About The Women’s Media Center


click for the web site: www.womensmediacenter.com

The Women’s Media Center makes women visible and powerful in the media. Led by our president, the Emmy-winning journalist, writer, and producer Carol Jenkins, the WMC works with the media to ensure that women’s stories are told and women’s voices are heard. We do this in three ways: through our media advocacy campaigns; by creating our own media; and by training women to participate directly in media. We are directly engaged with the media at all levels to ensure that a diverse group of women is present in newsrooms, on air, in print and online, as sources and subjects.

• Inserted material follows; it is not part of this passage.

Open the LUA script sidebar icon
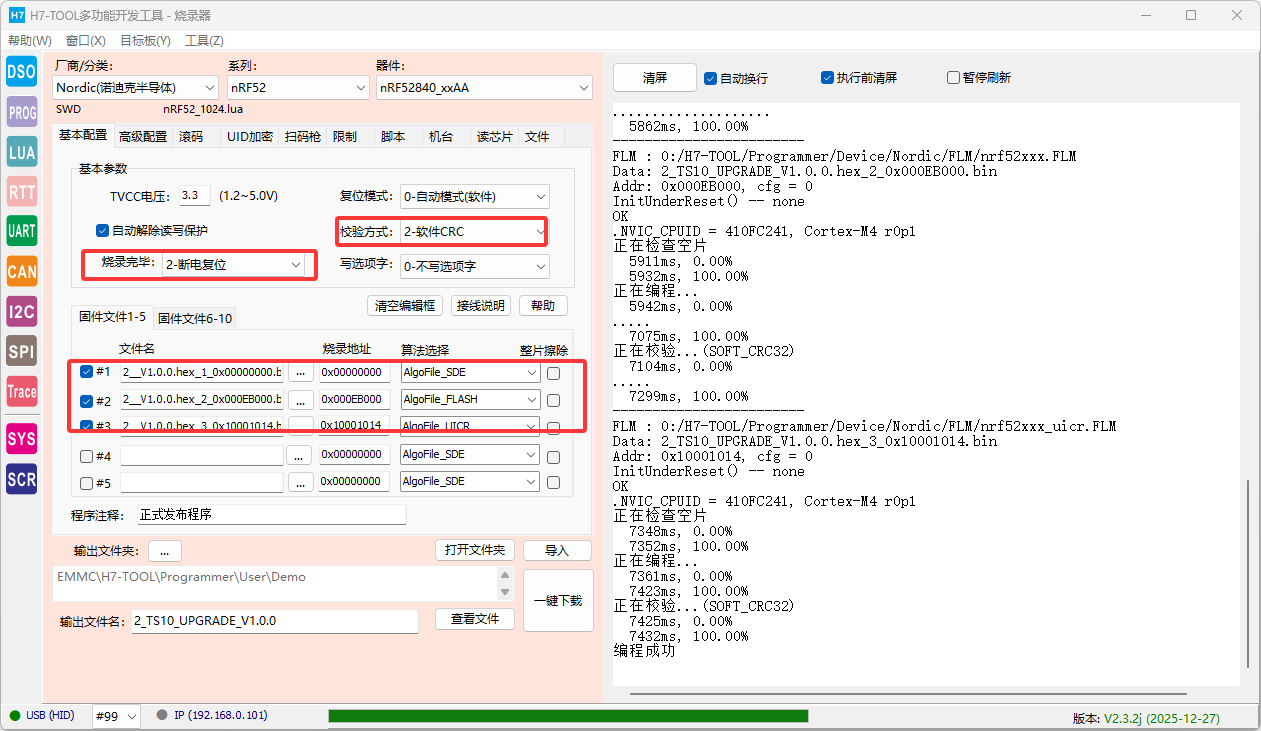Image resolution: width=1261 pixels, height=731 pixels. click(x=22, y=152)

The Women’s Media Center was founded in 2005 as a non-profit progressive women’s media organization by writers/activists Jane Fonda, Robin Morgan, and Gloria Steinem.

Why Is It Important?
Simply put, there is a crisis of representation in the media. We live in a racially and ethnically diverse nation which is 51% female, but the news media itself remains staggeringly limited to a single demographic. While women hold less than 3% of decision-making “clout” positions in media, they also earned only 25% of all new media jobs created from 1990 -2005, despite constituting 65% of all undergraduate and graduate journalism and mass communications students.

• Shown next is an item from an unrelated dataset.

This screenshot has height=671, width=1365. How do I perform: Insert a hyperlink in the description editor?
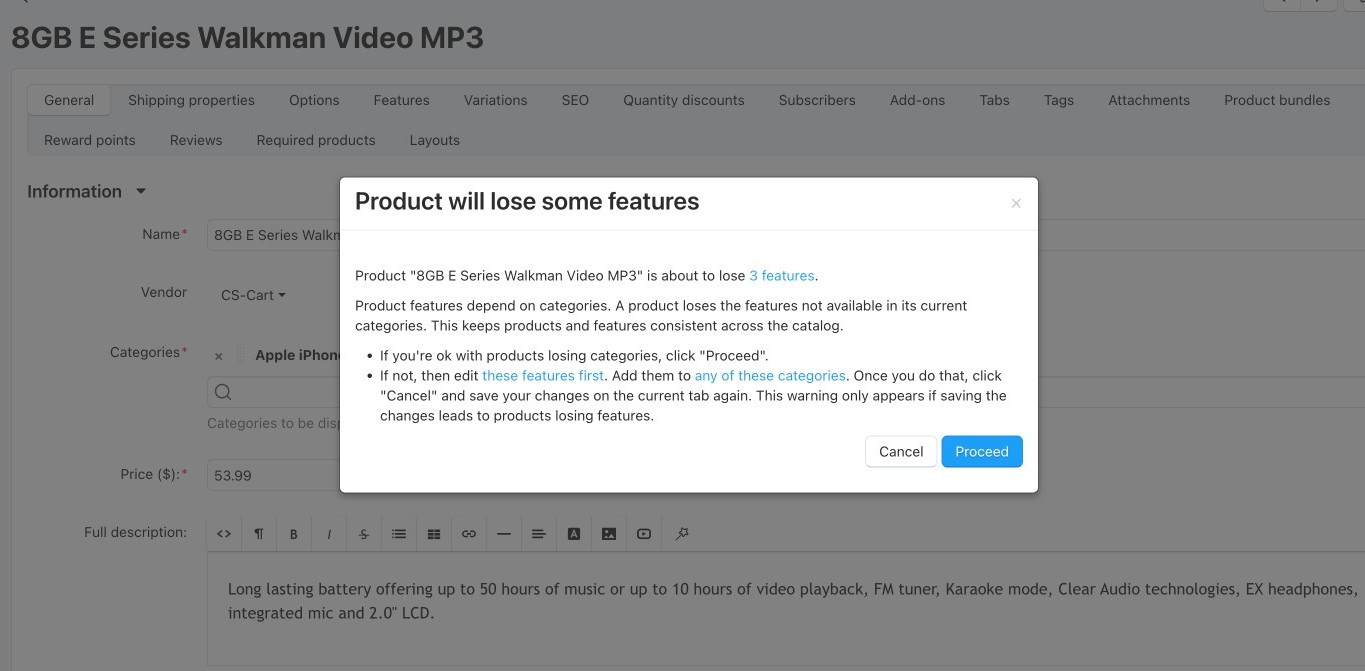point(468,533)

The media should reflect the reality of our lives and can also help to determine the political policies and elections that shape our lives. The underrepresentation of women and people of color is at its most acute on the influential Sunday morning political talk shows where male guests outnumber female guests four to one, and white guests outnumber guests who are people of color by seven to one. Our work in diversifying the media landscape is critical to the health of our culture and democracy.

Media Advocacy
The Women’s Media Center convenes panels, issues reports, organizes grassroots campaigns, and meets behind the scenes with members of the media to address issues of women’s representation and general diversity. Our video documenting sexism in the primary election, “Sexism Sells But We’re Not Buying It,” garnered national attention, spawned a petition campaign, and received hundreds of thousands of hits on You Tube. Our 2008 panels, “From Soundbites to Solutions,” brought together top journalists like Christiane Amanpour, Juan Gonzalez, Michel Martin, Rebecca Traister and others in New York and at the Democratic National Convention. We also produced a report from these panels’ findings; “Bias, Punditry, and the Press.” Through our “Show Me The Women” campaign, we were active in critiquing and engaging with the Presidential debates. The WMC is conducting an ongoing effort to push for more diverse, inclusive moderation and format in the next electoral cycle, so that we can all enjoy a real exchange of ideas from journalists who should represent us all. For more detailed information on any of these or to learn about our other media advocacy work, check our Programs page.

Creating Our Own Media
Each week, The Women’s Media Center publishes 2-3 pieces of original writing and journalism on our website. These pieces “tell the untold story” through reporting, first-person narratives, and analysis of existing news trends. The WMC invites women to write for us. For more information, please email [email protected]. We also produce a “Daily News Brief,” an aggregate of the day’s top news stories on women and media. To subscribe to our communications, which include WMC Exclusives, the Daily News Brief, and our newsletter, click here.

Media Training
The Progressive Women’s Voices program provides media training and support for progressive women so they can develop robust media strategies that have greater impact. Now in its second year, the WMC’s Progressive Women’s Voices program has launched an incredible group of women sources, experts, authors and commentators. The WMC provides its PWV classes with training and practice in broadcast, radio, print, blogging, writing, and more. Most importantly, we train women to craft and articulate their own messages in any media environment. With our training and support, in 2008 our PWV women appeared in The Washington Post, The New York Times, Elle, New York, USA Today, Forbes, Variety, Mother Jones, The Wall Street Journal, Slate, Salon, The Huffington Post, The New Republic, the Los Angeles Times, on the Associated Press and Reuters wires, on “Good Morning America,” CNN, MSNBC, CBS Nightly News, Fox News, ABC News, CNBC, The Tyra Banks Show, PBS’s “To The Contrary,” Bill Moyers, on numerous NPR shows, and in hundreds of other significant media outlets.

Join Us
Through our website, programs, and events, The Women’s Media Center is building a strong, dynamic community of women to speak up and change the face of the media. We can’t have a democracy without a fully participatory media – until everyone is at the table, the discussion is incomplete. Please consider subscribing to our communications or donating to help us continue to make women more visible and powerful in the media.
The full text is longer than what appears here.